Reproduce the lines of the listing word for word, from the line with "Task: Select the Default: UART0 radio option" through the end of the listing. Leave the pictures out.

══ Material provided

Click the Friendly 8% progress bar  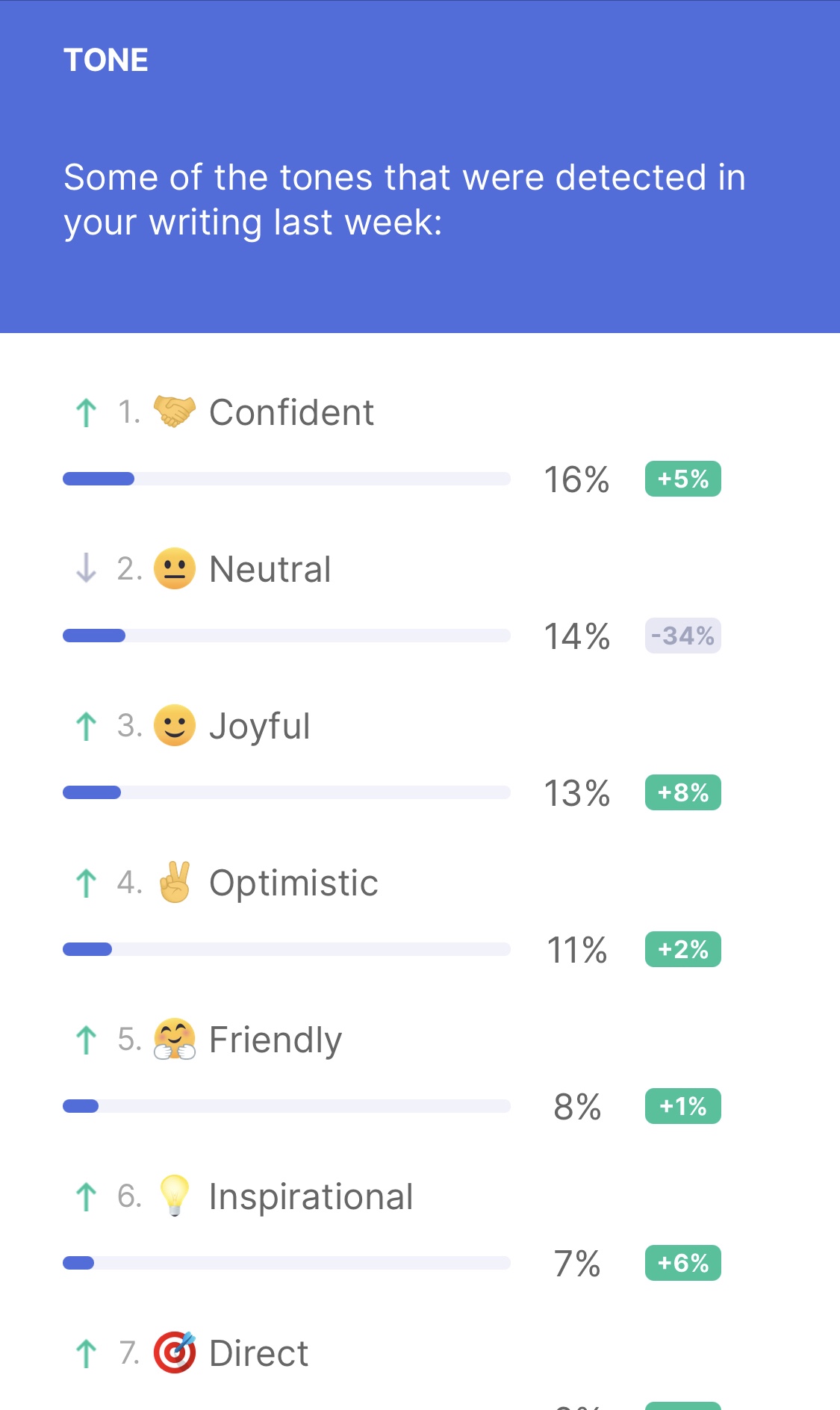pos(287,1106)
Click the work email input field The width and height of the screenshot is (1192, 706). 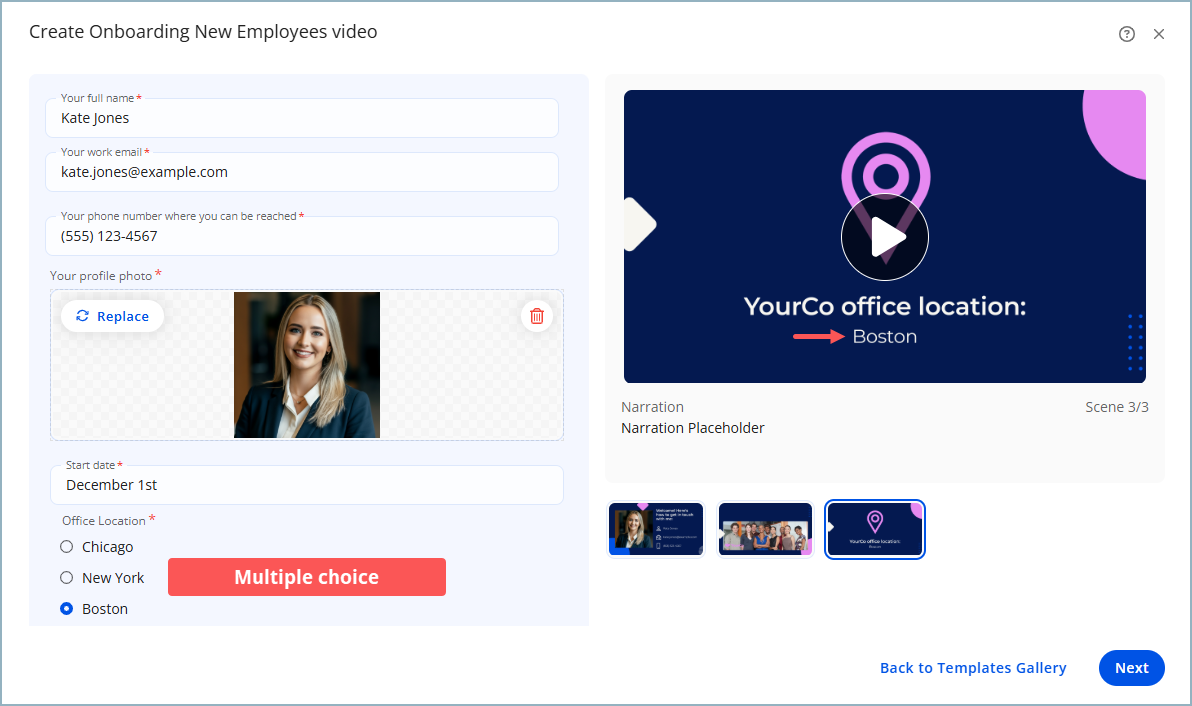tap(301, 172)
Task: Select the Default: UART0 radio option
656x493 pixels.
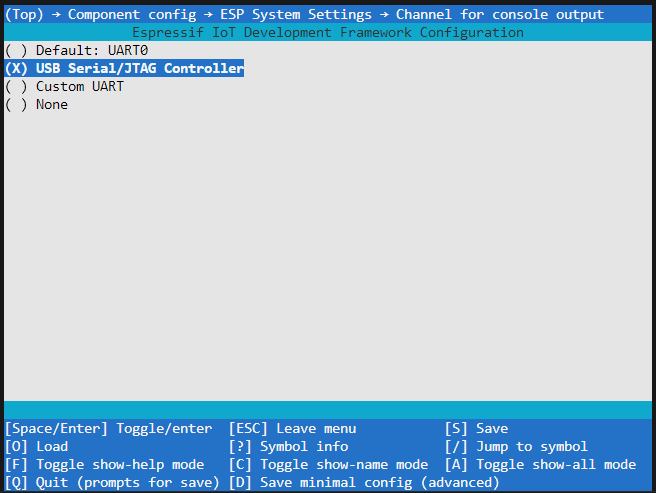Action: pos(68,51)
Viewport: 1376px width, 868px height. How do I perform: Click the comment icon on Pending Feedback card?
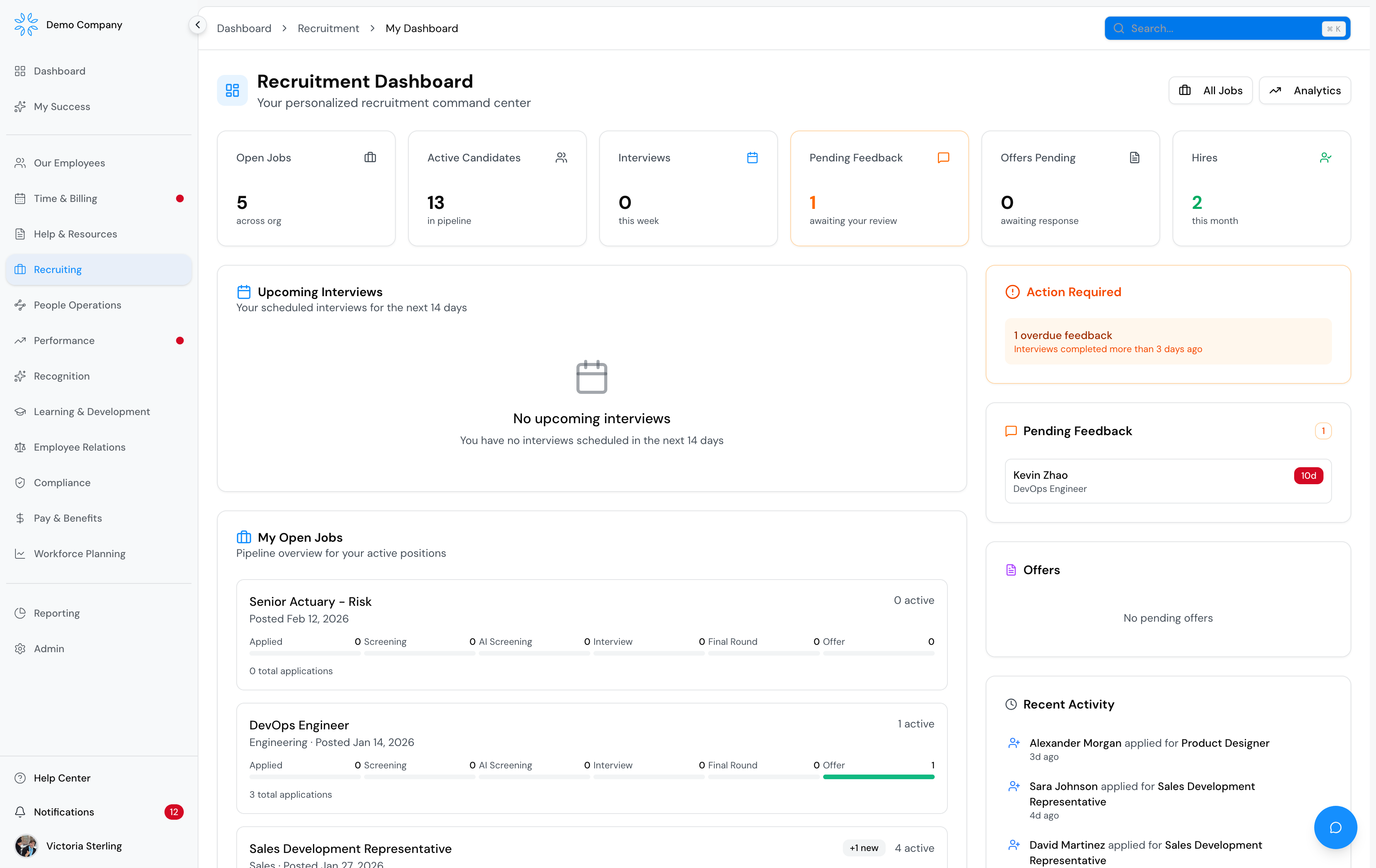pyautogui.click(x=944, y=157)
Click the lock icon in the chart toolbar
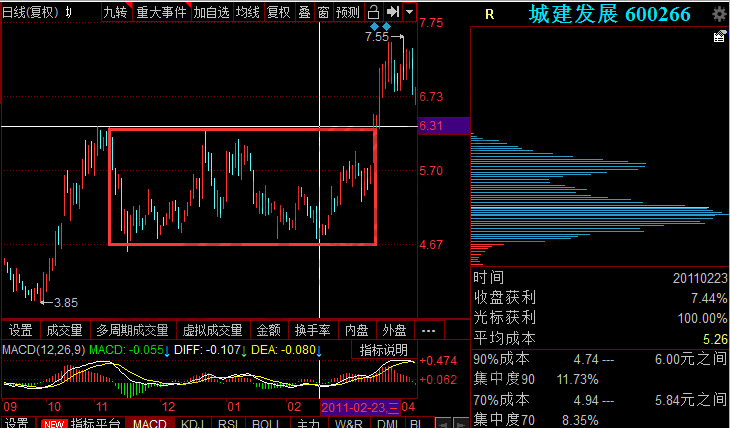 [x=373, y=12]
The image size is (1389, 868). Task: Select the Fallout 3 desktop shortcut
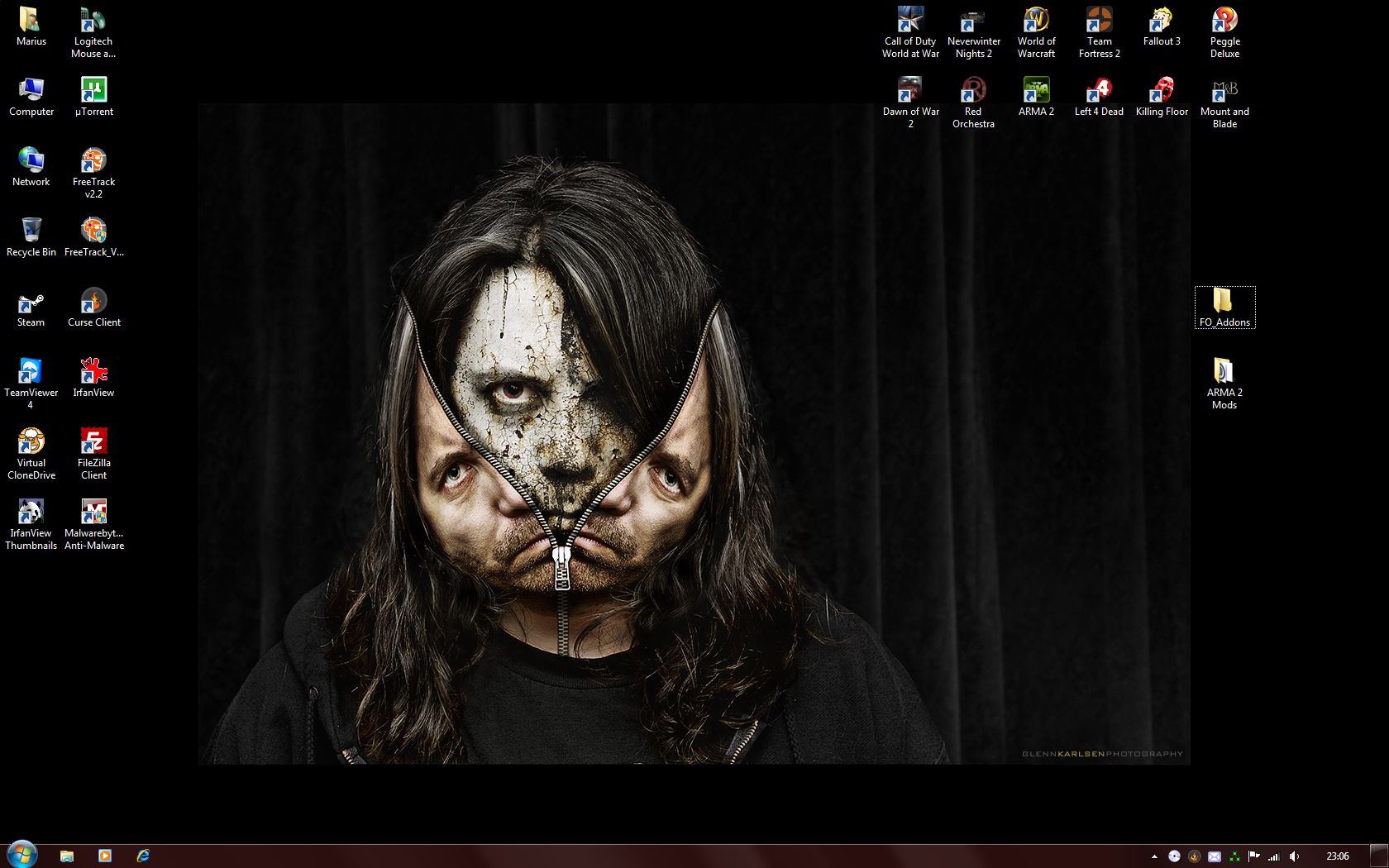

════

→ **Response to this task**
Task: Select the Default: UART0 radio option
656x493 pixels.
Action: pos(68,51)
Viewport: 1376px width, 868px height. How do I perform: Click the comment icon on Pending Feedback card?
pyautogui.click(x=944, y=157)
Click the lock icon in the chart toolbar
 [x=373, y=12]
The image size is (1389, 868). Task: Select the Fallout 3 desktop shortcut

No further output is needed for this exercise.